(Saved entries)

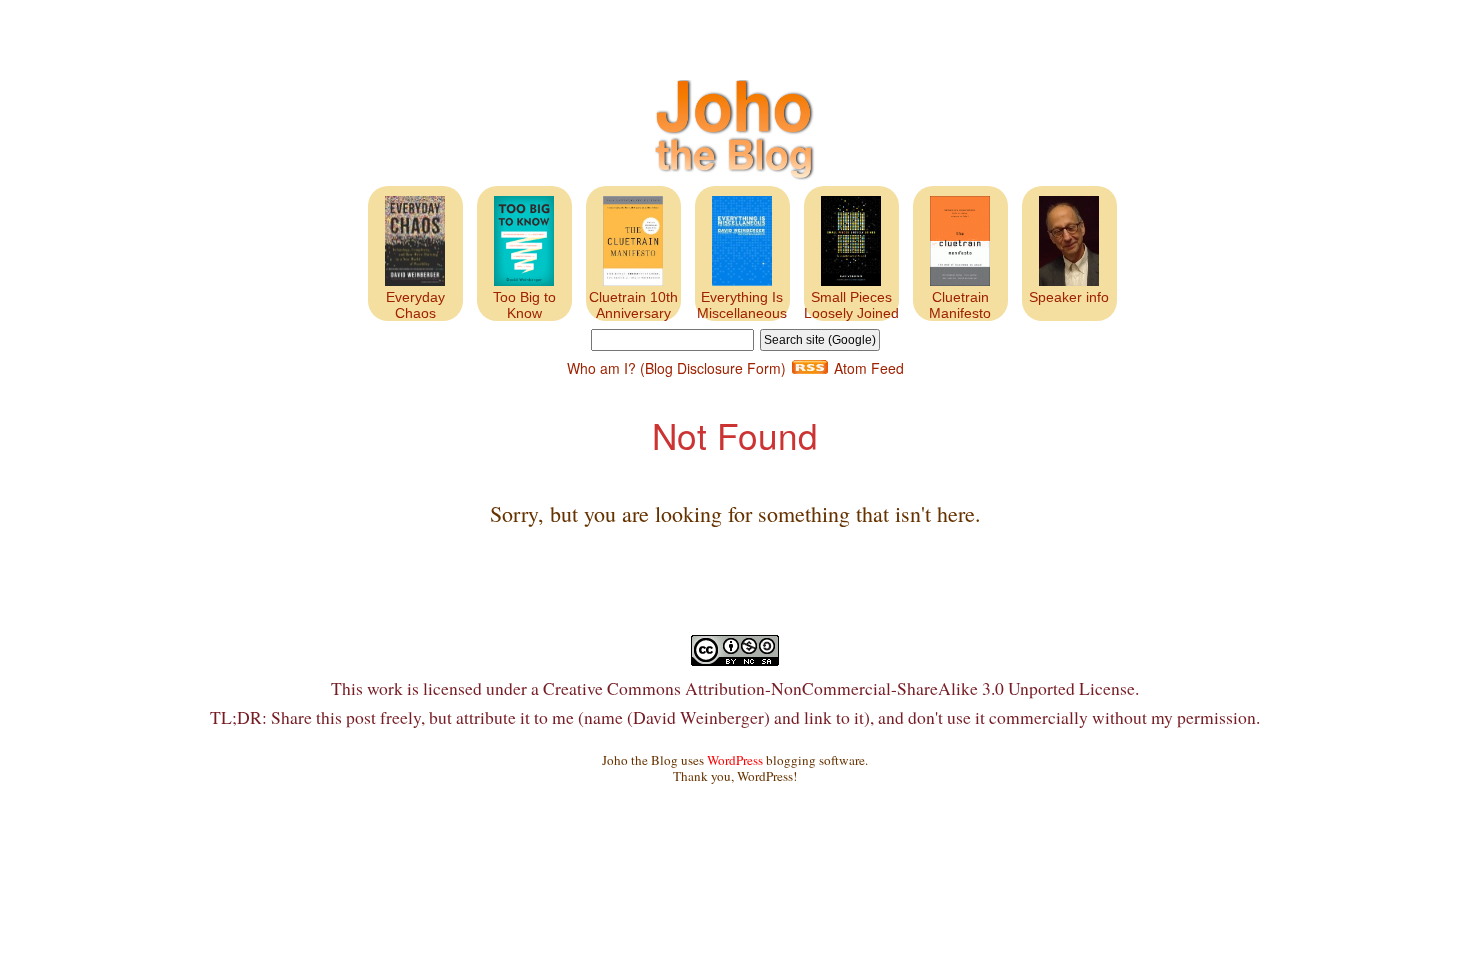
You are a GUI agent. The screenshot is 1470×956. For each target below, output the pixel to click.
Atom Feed (869, 368)
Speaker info (1069, 297)
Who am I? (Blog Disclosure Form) (676, 368)
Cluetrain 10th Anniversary (633, 305)
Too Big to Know (524, 305)
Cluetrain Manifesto (960, 305)
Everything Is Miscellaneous (742, 305)
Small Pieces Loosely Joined (851, 305)
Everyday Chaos (415, 305)
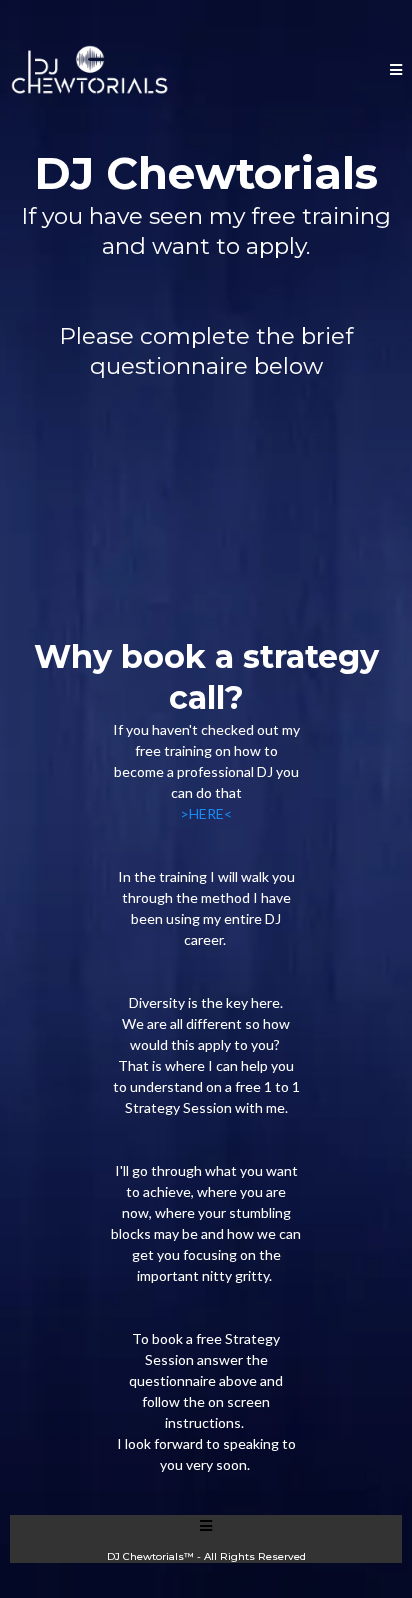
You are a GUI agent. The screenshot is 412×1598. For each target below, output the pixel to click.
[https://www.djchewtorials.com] (90, 70)
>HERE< (206, 813)
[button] (396, 70)
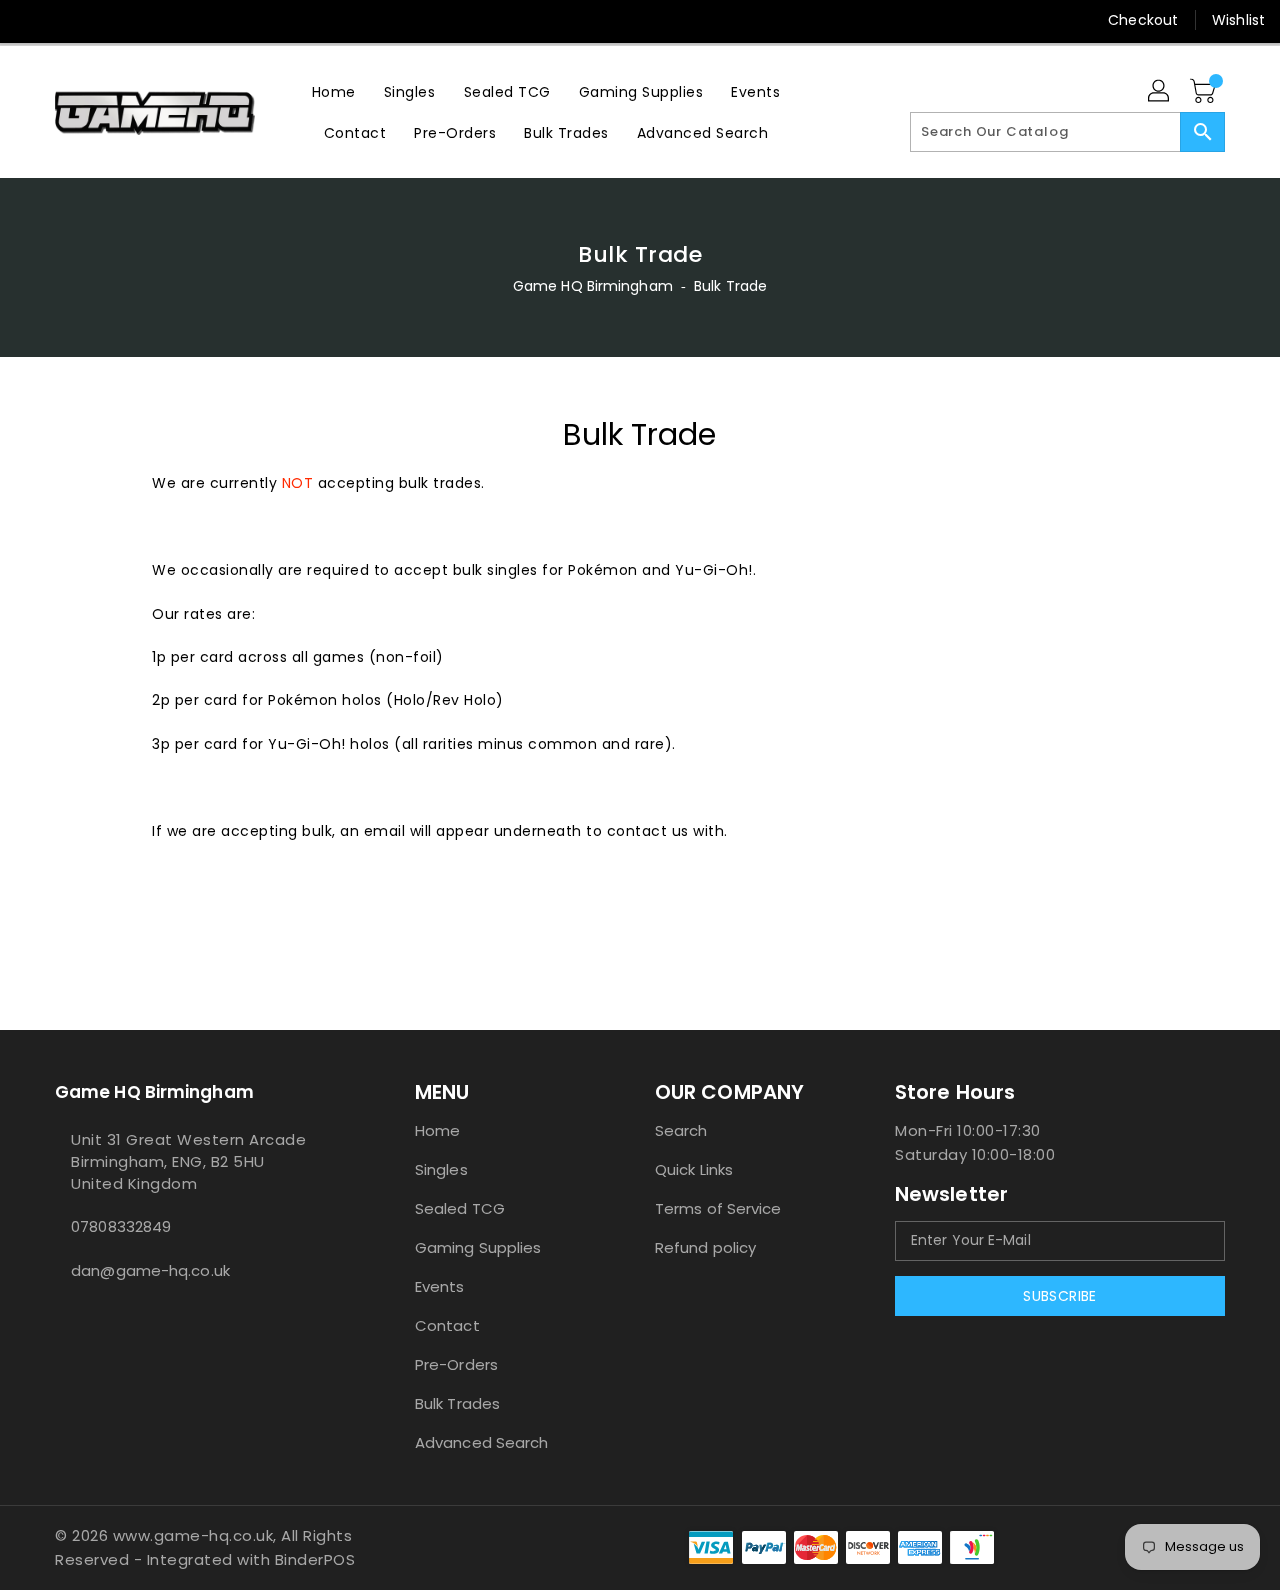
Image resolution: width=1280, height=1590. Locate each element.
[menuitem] (334, 91)
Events (440, 1286)
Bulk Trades (457, 1403)
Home (437, 1130)
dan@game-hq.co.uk (150, 1270)
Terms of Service (718, 1208)
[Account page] (1160, 92)
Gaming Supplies (478, 1247)
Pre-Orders (456, 1364)
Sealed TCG (460, 1208)
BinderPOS (315, 1559)
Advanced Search (482, 1442)
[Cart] (1205, 92)
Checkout (1143, 20)
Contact (447, 1325)
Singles (441, 1169)
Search (681, 1130)
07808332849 (121, 1226)
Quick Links (694, 1169)
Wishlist (1238, 20)
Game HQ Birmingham (593, 286)
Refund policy (705, 1247)
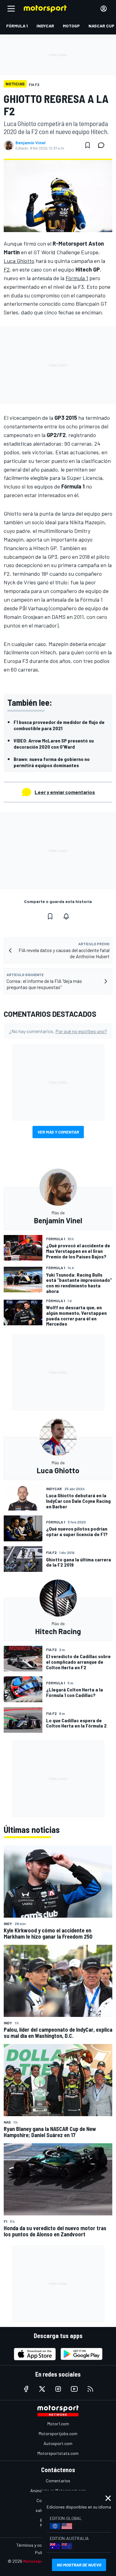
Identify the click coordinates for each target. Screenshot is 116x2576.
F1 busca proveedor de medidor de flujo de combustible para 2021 (59, 725)
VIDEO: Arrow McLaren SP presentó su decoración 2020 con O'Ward (54, 744)
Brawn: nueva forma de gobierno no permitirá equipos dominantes (52, 762)
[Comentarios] (103, 145)
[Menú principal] (11, 9)
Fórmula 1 (77, 278)
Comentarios (58, 2480)
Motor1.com (58, 2423)
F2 (7, 269)
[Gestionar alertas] (66, 916)
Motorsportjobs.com (58, 2433)
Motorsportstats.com (58, 2453)
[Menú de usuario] (103, 8)
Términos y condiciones (37, 2545)
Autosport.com (58, 2443)
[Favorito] (87, 145)
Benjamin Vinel (30, 143)
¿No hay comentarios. (58, 1031)
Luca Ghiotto (19, 260)
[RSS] (90, 2389)
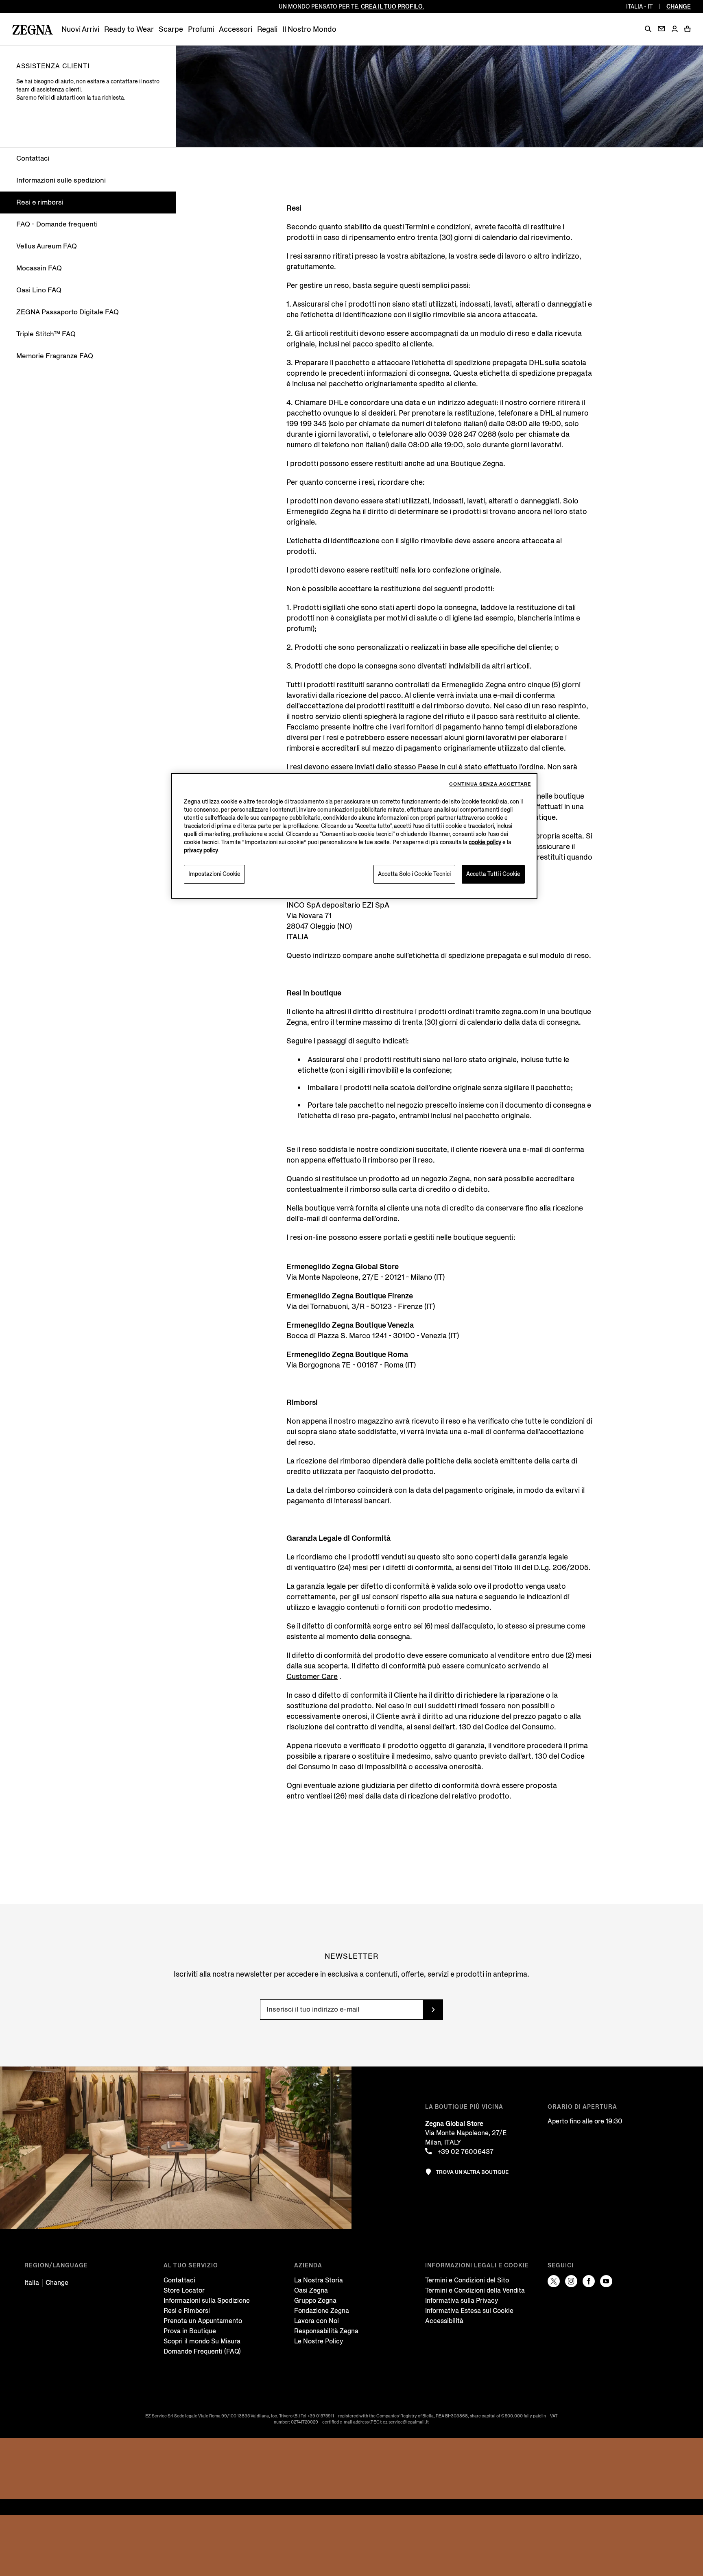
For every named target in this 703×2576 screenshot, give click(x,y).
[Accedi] (674, 29)
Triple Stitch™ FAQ (46, 334)
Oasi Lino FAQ (38, 290)
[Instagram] (571, 2281)
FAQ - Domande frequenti (57, 224)
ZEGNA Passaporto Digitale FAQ (67, 312)
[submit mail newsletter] (433, 2009)
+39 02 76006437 (464, 2151)
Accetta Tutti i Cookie (493, 874)
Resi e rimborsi (39, 202)
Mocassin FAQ (39, 268)
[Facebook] (589, 2281)
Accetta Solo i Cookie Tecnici (414, 874)
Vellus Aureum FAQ (46, 246)
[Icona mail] (661, 28)
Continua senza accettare (490, 784)
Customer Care (312, 1676)
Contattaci (32, 158)
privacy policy (201, 850)
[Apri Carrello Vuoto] (687, 29)
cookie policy (485, 842)
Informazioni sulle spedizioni (61, 180)
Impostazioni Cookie (214, 874)
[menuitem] (80, 29)
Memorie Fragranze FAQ (54, 356)
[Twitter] (554, 2281)
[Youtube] (606, 2281)
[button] (648, 29)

§ **What needs to be done**: The expected answer is every line above in which the word "each" appears.

§ **Written response**:
You are a GUI agent. The screenshot is 1470×956. For each target below, output the pixel to click.
You are a GUI agent. The screenshot is 412×1598. For each target below, output the pixel to click.
Image resolution: width=1280, height=1590. Locate each element.
Identify the click coordinates for each target. Screenshot is 116x2576.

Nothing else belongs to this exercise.